Chủ Nhật, 26 tháng 1, 2014

Voice Band for iPhone

Voice Band for iPhone


I admit it; I’m one of those annoying people you see singing along to music while driving. Since I’m a guitar player, though, a lot of the time I’m actually “singing” the guitar or bass part to the songs. Apparently the developers of the $3 VoiceBand atWave Machines Labs do the same thing because they’ve developed an app that attempts to transmogrify your voice into the sound of various musical instruments.
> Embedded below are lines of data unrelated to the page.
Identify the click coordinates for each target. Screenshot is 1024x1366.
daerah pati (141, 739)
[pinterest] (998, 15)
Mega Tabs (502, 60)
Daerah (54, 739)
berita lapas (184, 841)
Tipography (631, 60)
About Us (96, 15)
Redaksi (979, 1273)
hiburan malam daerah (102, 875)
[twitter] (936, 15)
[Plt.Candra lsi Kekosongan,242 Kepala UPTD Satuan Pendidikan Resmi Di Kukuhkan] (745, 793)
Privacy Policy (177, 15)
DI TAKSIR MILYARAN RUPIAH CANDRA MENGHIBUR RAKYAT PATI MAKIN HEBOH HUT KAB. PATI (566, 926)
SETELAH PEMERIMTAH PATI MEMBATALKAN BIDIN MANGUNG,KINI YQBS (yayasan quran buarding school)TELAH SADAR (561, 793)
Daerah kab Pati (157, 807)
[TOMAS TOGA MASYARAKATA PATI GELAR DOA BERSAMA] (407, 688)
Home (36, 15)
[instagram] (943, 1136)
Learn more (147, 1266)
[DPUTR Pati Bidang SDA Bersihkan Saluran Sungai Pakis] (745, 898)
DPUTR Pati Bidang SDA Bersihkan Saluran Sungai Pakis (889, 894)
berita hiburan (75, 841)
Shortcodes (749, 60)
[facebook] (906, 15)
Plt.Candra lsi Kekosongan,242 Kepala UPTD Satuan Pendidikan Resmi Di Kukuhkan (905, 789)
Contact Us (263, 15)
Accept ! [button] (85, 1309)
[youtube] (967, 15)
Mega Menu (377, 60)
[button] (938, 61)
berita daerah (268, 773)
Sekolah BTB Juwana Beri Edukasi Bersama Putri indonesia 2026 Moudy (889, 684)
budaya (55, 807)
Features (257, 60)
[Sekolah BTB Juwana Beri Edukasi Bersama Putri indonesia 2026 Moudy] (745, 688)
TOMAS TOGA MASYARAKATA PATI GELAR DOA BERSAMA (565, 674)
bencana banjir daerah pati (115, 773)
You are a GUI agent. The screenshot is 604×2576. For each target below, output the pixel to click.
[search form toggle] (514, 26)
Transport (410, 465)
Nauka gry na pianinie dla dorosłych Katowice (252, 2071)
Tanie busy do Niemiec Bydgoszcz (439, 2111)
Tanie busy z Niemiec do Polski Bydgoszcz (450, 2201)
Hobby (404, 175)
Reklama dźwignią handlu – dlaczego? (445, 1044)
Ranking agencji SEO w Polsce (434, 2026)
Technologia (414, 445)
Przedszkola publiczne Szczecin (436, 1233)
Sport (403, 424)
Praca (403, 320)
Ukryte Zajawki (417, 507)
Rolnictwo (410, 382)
Instrumental: With Voice Band, your voice is your instrument as the app uses the sound of your voice to produce something comparable to the instrument you select.
The premise sounds fairly simple: (1) choose from one of the available instruments, (2) choose from various effects, like delay or reverb, then (3) start “singing” scat-style. The app uses the pitch and dynamics of your voice to produce a sound comparable to the chosen instrument. For example, to control the kick/snare instrument, a soft vocal sound produces the bass drum kick, while a more explosive sound produces the snare drum. Voice Band provides ten different instruments, including several guitars bass and drum/cymbal sounds, with the ability to purchase more instruments from within the app.
Of the various instruments, the microphone sounds the most authentic since it’s really not an instrument per se, so it’s not altering your voice apart from any effects you might choose. I found that most of the other instruments require quite a bit of practice to produce something that sounds decent. There’s an auto-tune feature which is designed to help keep your tracks on pitch and a metronome to help you stay in time. You also have the ability to sing along with tracks from your music library.
Perhaps Voice Band’s most interesting feature is its multi-track recorder which lets you record a song by layering one instrument on top of another. (The developer’s Website provides a good video demonstration using the Lenny Kravitz song Fly Away.) You definitely need to master the technique, though, if you want your recordings to be anything close to listenable.
One thing that bothers my perfectionist tendencies, though—when you record a track, it gets automatically merged into the track you’re playing along with. If you mess up, you can always abandon that recording, re-load the original track and start again, but that seems awfully cumbersome. It would work so much better if you could save each track as a separate recording and then mix them together yourself. Of course, mixing multiple tracks might be an awfully difficult task on a screen as small as the iPhone or the iPod touch, but that seems like a perfect application for the iPad’s larger display. (Speaking of which, the app functions the same on the iPad, but it is not a native iPad app so it works at the iPhone’s screen size, or simply blown up to twice that size if you prefer.)
I’m really attracted to apps that either give musicians a different spin on creating music or allow non-musicians to create their own music. Voice Band definitely fills both of those bills, but, just like learning to play a “real” musical instrument, it can take lots of time, patience and determination in order to get it right.